Great, that makes sense. The query is returning data to both authenticated and unauthenticated users. It’s completely public and accessible by anyone with access to the GraphQL API.

But what about a private queries?

A Private Query

Similarly, our application has an application query that returns an object representing a user’s application registered with Inject Detect. This query should only return a specified application if it belongs to the currently signed in user.


field :application, :application do
  arg :id, non_null(:string)
  resolve &resolve_application/2
end

Once again, our application query calls out to a resolver function called resolve_application:


def resolve_application(%{id: id}, %{context: %{user_id: user_id}}) do
  case application = Application.find(id) do
    %{user_id: ^user_id} -> {:ok, application}
    _                    -> {:error, %{code: :not_found,
                                       error: "Not found",
                                       message: "Not found"}}
  end
end

def resolve_application(_args, _context), do:
  {:error, %{code: :not_found,
             error: "Not found",
             message: "Not found"}}

In this case, we’re once again pattern matching on our GraphQL context to grab the current user_id. Next, we look up the specified application. If the user_id set on the application matches the current user’s user_id, we return the application.

Otherwise, we return a :not_found error. We’ll also return a :not_found error if no user_id is found in our GraphQL context.

By making these checks, an authenticated user can only access their own applications. Anyone else trying to query against their application will receive a :not_found authorization error.

A Private Mutation with Absinthe Middleware

Let’s take a look at another way of enforcing authentication at the query level.

We have a sign_in mutation that should only be callable by a signed in user:


field :sign_out, type: :user do
  middleware InjectDetect.Middleware.Auth
  resolve &handle_sign_out/2
end

You’ll notice that we’ve added a call to an Absinthe middleware module before the call to our &handle_sign_out/2 resolver. As you might have guessed, the InjectDetect.Middleware.Auth module is where we’re enforcing an authentication check.

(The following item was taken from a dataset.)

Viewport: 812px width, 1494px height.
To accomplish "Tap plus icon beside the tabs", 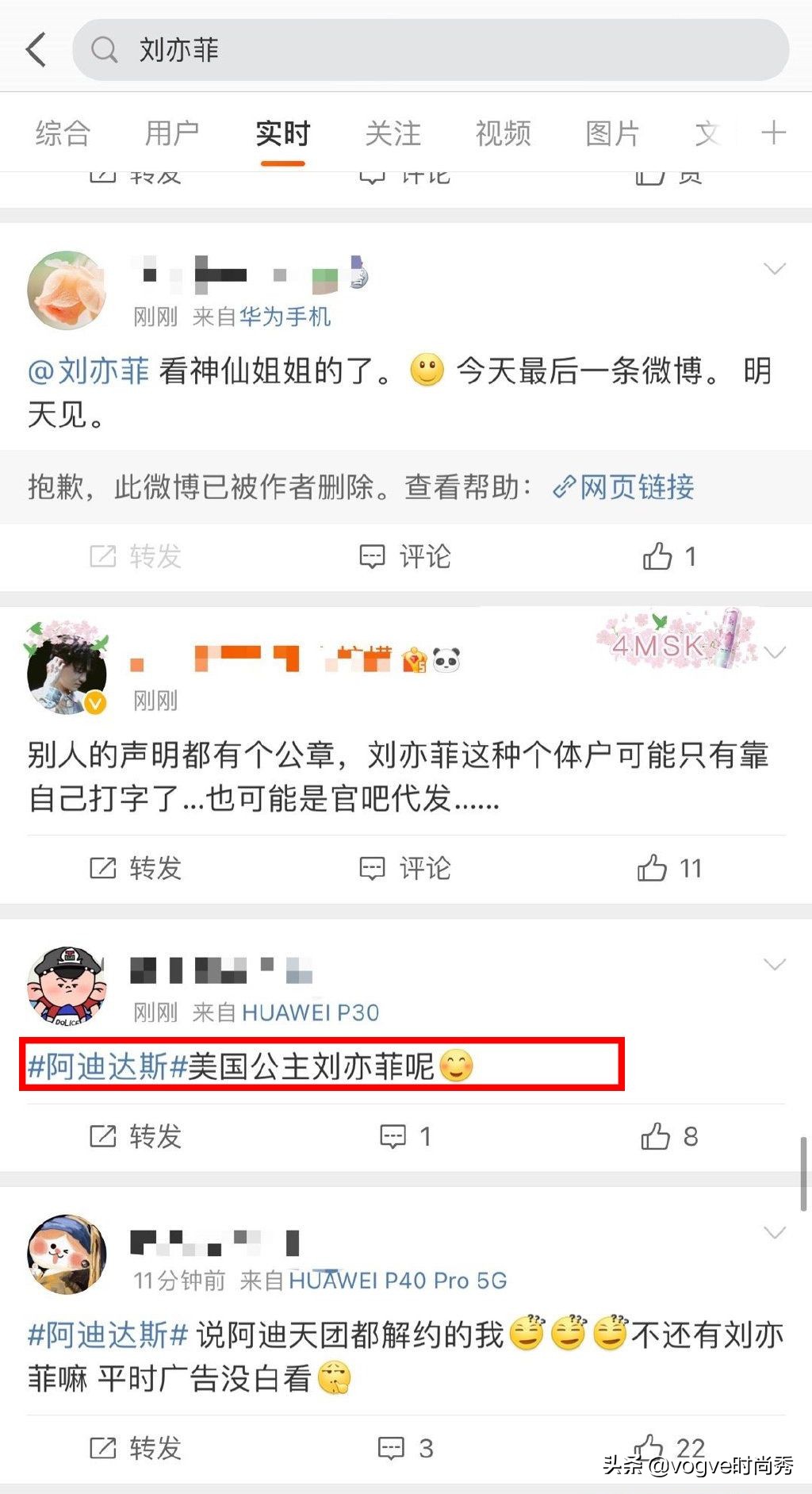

defmodule InjectDetect.Middleware.Auth do
  @behavior Absinthe.Middleware

  def call(resolution = %{context: %{user_id: _}}, _config) do
    resolution
  end

  def call(resolution, _config) do
    resolution
    |> Absinthe.Resolution.put_result({:error, %{code: :not_authenticated,
                                                 error: "Not authenticated",
                                                 message: "Not authenticated"}})
  end

end

The call function is our entry-point into our middleware module. It takes an Absinthe.Resolution struct as an argument, which contains the current GraphQL context.

If the context contains a user_id, we know that the user making the request is authorized. We can return the unmodified resolution from our middleware function, which lets it continue on to the &handle_sign_out/2 resolver function.

Otherwise, if no user_id is found in the context, we use Absinthe.Resolution.put_result to modify the resolution struct before returning it from our middleware. Giving the resolution a result, in this case a :not_authenticated :error tuple, will short circuit the query or mutation’s resolution and immediately return that result to the client.

This piece of middleware effectively prevents unauthenticated users from accessing the sign_out mutation.

Beautiful.

This middleware pattern is extremely powerful. It can easily be extended to check for specific user roles or other criteria, and can be easily added to an existing query or mutation.

Additionally, multiple middleware modules or functions can be chained together to create a very readable, declarative authentication and authorization scheme around your GraphQL API.

Final Thoughts

At first, all of the moving parts related to handling authentication and authorization in a GraphQL application can be overwhelming.

Thankfully, once you wrap your head around the basic strategies and building blocks involved, the end solution easily falls into place. Authorization and authentication in a GraphQL-based system isn’t much different than in any other system.